In una delle notti più fredde dell’inverno, Trivigno offre il suo annuale ristoro: tutti in piazza intorno ai fuochi, quelli di S. Antonio Abate o, meglio, S. Antuono. Si comincia venerdì alle 18:30 nella sala del Consiglio comunale,

 con l’intervento dell’antropologo Nicola Tommasini sull’origine tradizionale e religiosa della festività. Dalle 18:30 di sabato si accenderanno i fuochi, con l’allegria musicale de “La rondinella” di Cancellara che accompagnerà il buon cibo, il vino e i desideri portati in volo da lanterne di fuoco.

Omaggio umano all’anacoreta protettore degli animali e guaritore dall’herpes zoster (il cosiddetto “fuoco di S. Antonio), la pira non può acquistare il suo “ardore” se non si conosce prima il santo verso cui salgono i fumi. La presentazione del mistico monaco nel contesto della vita cristiana e poi nella cultura contadina è compito del prof. Nicola Tommasini, antropologo dell’Accademia di S. Cirillo, che, dalle 18 e 30 nella sala consiliare, tiene un intervento su “S. Antonio Abate nella tradizione e nella cultura della gente di ieri e di oggi”.

Il giorno successivo, dopo la consapevolezza dell’aspetto cristiano della festa, si accendono i fuochi e comincia il rito di benedizione. Si parte dal falò per poi benedire gli animali che lo circondano. Dopo tre giri intorno alla Cappella, ci si garantisce la salute delle bestie e dei loro proprietari. Terminato il rituale religioso, si passa a quello pagano … e comincia la festa.

Il fuoco come simbolo del ritorno del sole sulla terra e con esso la prosperità della vegetazione del luogo. Il fuoco anche come elemento purificatore dello “spirito arboreo”, che brucia per dare luce e calore necessari alla crescita dei vegetali. E’ il saluto al Nume dell’Inverno.
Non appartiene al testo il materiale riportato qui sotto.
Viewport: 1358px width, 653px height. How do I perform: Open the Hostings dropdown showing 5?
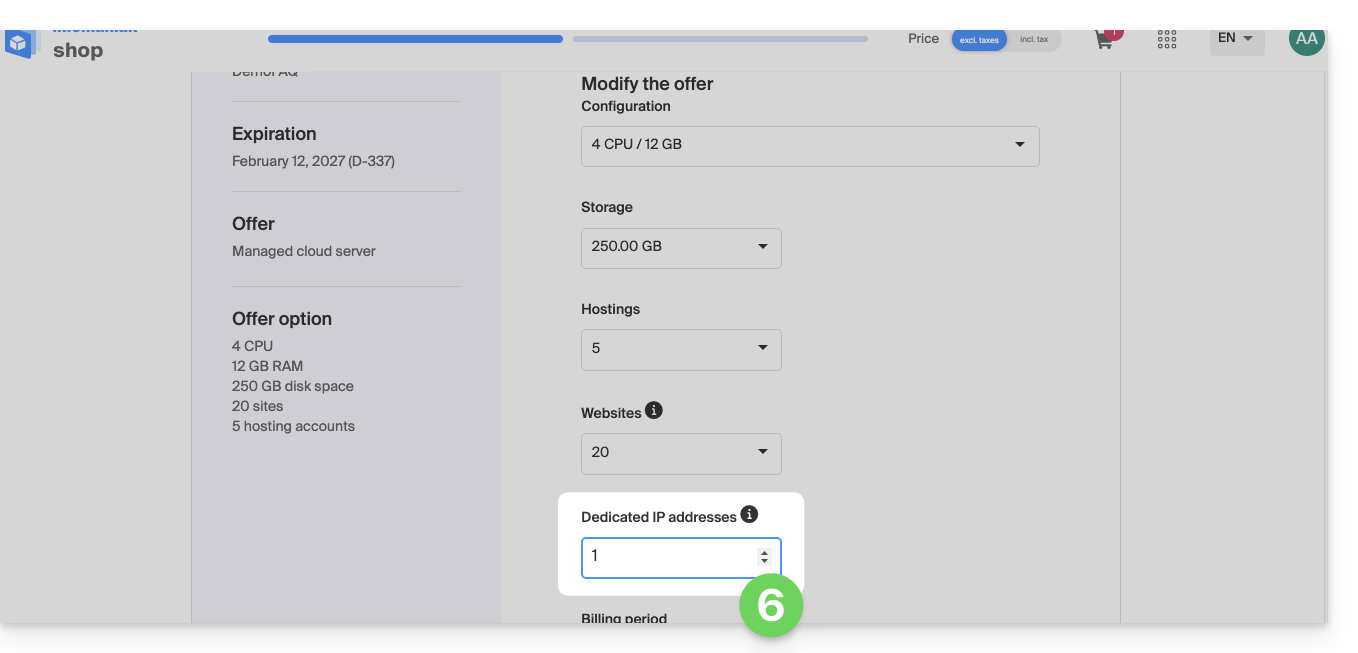681,349
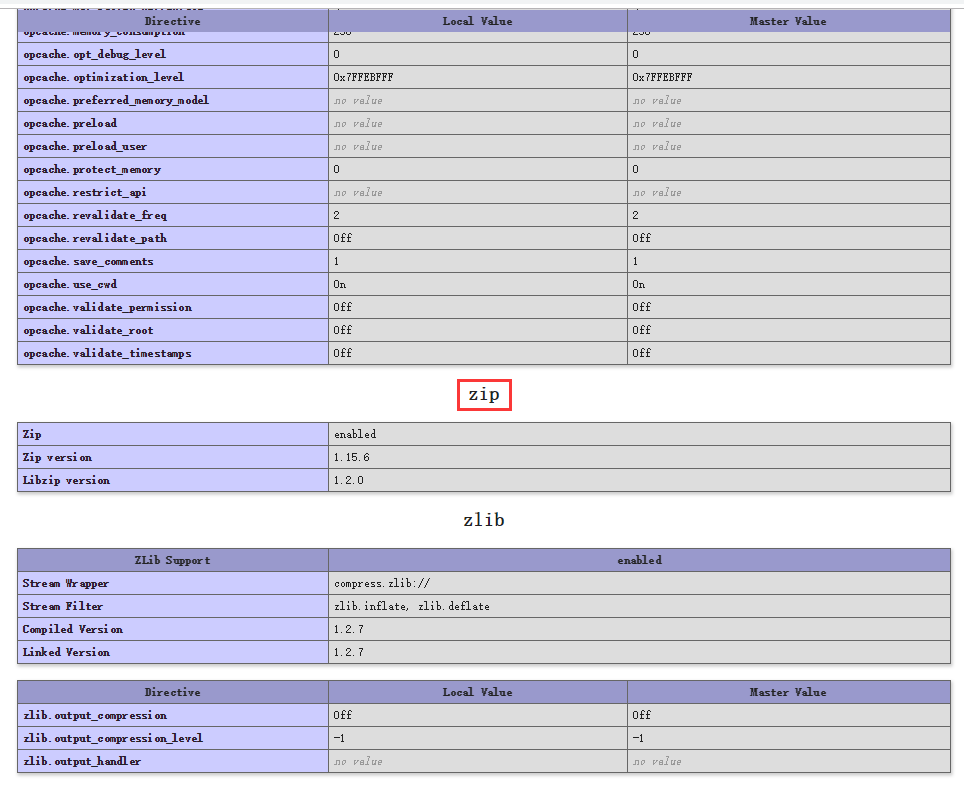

Tale commiato va celebrato con danze e con cibi: sono “fuochi di gioia”, in cui si consuma un’ “orgia alimentare” del fedele animale totemico, il maiale. Partono le scalpitanti note della musica de “La rondinella” e si aprono i banchi dei prodotti più succulenti della tradizione enogastronomica lucana. E, poiché la protagonista è la “gioia”, perché non accendere da quel sacro fuoco una lanterna e lanciarla al cielo con dentro il desiderio della felicità?